■ Objective
Convert the records below into a Markdown table with the columns "Row" and "Line": one row for each non-blank line, numbered in order, with the line's text in "Line".
┌─ Task inputs
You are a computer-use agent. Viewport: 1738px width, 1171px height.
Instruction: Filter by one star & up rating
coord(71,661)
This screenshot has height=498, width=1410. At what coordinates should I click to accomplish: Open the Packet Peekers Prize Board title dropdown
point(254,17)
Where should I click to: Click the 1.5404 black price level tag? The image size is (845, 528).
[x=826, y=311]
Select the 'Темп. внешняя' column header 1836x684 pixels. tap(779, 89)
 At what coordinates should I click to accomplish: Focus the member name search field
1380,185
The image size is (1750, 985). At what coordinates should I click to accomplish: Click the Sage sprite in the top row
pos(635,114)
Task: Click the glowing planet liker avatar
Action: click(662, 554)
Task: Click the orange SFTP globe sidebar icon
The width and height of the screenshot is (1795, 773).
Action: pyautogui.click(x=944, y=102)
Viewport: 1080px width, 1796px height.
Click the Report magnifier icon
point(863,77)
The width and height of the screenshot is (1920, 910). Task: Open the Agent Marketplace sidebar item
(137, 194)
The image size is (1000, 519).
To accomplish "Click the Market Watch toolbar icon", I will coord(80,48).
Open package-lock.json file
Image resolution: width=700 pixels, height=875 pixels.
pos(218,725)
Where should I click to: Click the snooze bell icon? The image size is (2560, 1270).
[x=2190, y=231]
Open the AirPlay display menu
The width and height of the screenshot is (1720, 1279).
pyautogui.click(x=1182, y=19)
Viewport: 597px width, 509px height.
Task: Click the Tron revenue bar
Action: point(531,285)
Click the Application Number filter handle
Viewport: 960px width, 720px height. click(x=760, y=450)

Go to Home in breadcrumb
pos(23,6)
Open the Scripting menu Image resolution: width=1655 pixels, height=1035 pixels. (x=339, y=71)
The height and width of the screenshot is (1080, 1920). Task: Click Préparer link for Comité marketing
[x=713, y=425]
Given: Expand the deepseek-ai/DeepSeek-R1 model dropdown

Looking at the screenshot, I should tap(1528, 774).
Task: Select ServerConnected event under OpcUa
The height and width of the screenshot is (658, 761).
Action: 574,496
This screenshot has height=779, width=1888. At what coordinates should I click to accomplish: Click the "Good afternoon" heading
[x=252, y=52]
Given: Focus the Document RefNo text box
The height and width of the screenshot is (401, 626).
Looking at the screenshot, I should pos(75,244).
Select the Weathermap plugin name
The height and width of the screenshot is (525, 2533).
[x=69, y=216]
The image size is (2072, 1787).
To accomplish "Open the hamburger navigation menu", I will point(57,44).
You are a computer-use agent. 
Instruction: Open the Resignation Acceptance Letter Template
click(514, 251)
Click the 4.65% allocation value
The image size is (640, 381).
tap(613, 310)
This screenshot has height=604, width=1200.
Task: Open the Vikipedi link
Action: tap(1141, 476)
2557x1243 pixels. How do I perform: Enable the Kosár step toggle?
└─
■ Result for this exercise
| Row | Line |
|---|---|
| 1 | You are a computer-use agent. Viewport: 1738px width, 1171px height. |
| 2 | Instruction: Filter by one star & up rating |
| 3 | coord(71,661) |
| 4 | This screenshot has height=498, width=1410. At what coordinates should I click to accomplish: Open the Packet Peekers Prize Board title dropdown |
| 5 | point(254,17) |
| 6 | Where should I click to: Click the 1.5404 black price level tag? The image size is (845, 528). |
| 7 | [x=826, y=311] |
| 8 | Select the 'Темп. внешняя' column header 1836x684 pixels. tap(779, 89) |
| 9 |  At what coordinates should I click to accomplish: Focus the member name search field |
| 10 | 1380,185 |
| 11 | The image size is (1750, 985). At what coordinates should I click to accomplish: Click the Sage sprite in the top row |
| 12 | pos(635,114) |
| 13 | Task: Click the glowing planet liker avatar |
| 14 | Action: click(662, 554) |
| 15 | Task: Click the orange SFTP globe sidebar icon |
| 16 | The width and height of the screenshot is (1795, 773). |
| 17 | Action: pyautogui.click(x=944, y=102) |
| 18 | Viewport: 1080px width, 1796px height. |
| 19 | Click the Report magnifier icon |
| 20 | point(863,77) |
| 21 | The width and height of the screenshot is (1920, 910). Task: Open the Agent Marketplace sidebar item |
| 22 | (137, 194) |
| 23 | The image size is (1000, 519). |
| 24 | To accomplish "Click the Market Watch toolbar icon", I will coord(80,48). |
| 25 | Open package-lock.json file |
| 26 | Image resolution: width=700 pixels, height=875 pixels. |
| 27 | pos(218,725) |
| 28 | Where should I click to: Click the snooze bell icon? The image size is (2560, 1270). |
| 29 | [x=2190, y=231] |
| 30 | Open the AirPlay display menu |
| 31 | The width and height of the screenshot is (1720, 1279). |
| 32 | pyautogui.click(x=1182, y=19) |
| 33 | Viewport: 597px width, 509px height. |
| 34 | Task: Click the Tron revenue bar |
| 35 | Action: point(531,285) |
| 36 | Click the Application Number filter handle |
| 37 | Viewport: 960px width, 720px height. click(x=760, y=450) |
| 38 | Go to Home in breadcrumb |
| 39 | pos(23,6) |
| 40 | Open the Scripting menu Image resolution: width=1655 pixels, height=1035 pixels. (x=339, y=71) |
| 41 | The height and width of the screenshot is (1080, 1920). Task: Click Préparer link for Comité marketing |
| 42 | [x=713, y=425] |
| 43 | Given: Expand the deepseek-ai/DeepSeek-R1 model dropdown |
| 44 | Looking at the screenshot, I should tap(1528, 774). |
| 45 | Task: Select ServerConnected event under OpcUa |
| 46 | The height and width of the screenshot is (658, 761). |
| 47 | Action: 574,496 |
| 48 | This screenshot has height=779, width=1888. At what coordinates should I click to accomplish: Click the "Good afternoon" heading |
| 49 | [x=252, y=52] |
| 50 | Given: Focus the Document RefNo text box |
| 51 | The height and width of the screenshot is (401, 626). |
| 52 | Looking at the screenshot, I should pos(75,244). |
| 53 | Select the Weathermap plugin name |
| 54 | The height and width of the screenshot is (525, 2533). |
| 55 | [x=69, y=216] |
| 56 | The image size is (2072, 1787). |
| 57 | To accomplish "Open the hamburger navigation menu", I will point(57,44). |
| 58 | You are a computer-use agent.  |
| 59 | Instruction: Open the Resignation Acceptance Letter Template |
| 60 | click(514, 251) |
| 61 | Click the 4.65% allocation value |
| 62 | The image size is (640, 381). |
| 63 | tap(613, 310) |
| 64 | This screenshot has height=604, width=1200. |
| 65 | Task: Open the Vikipedi link |
| 66 | Action: tap(1141, 476) |
| 67 | 2557x1243 pixels. How do I perform: Enable the Kosár step toggle? |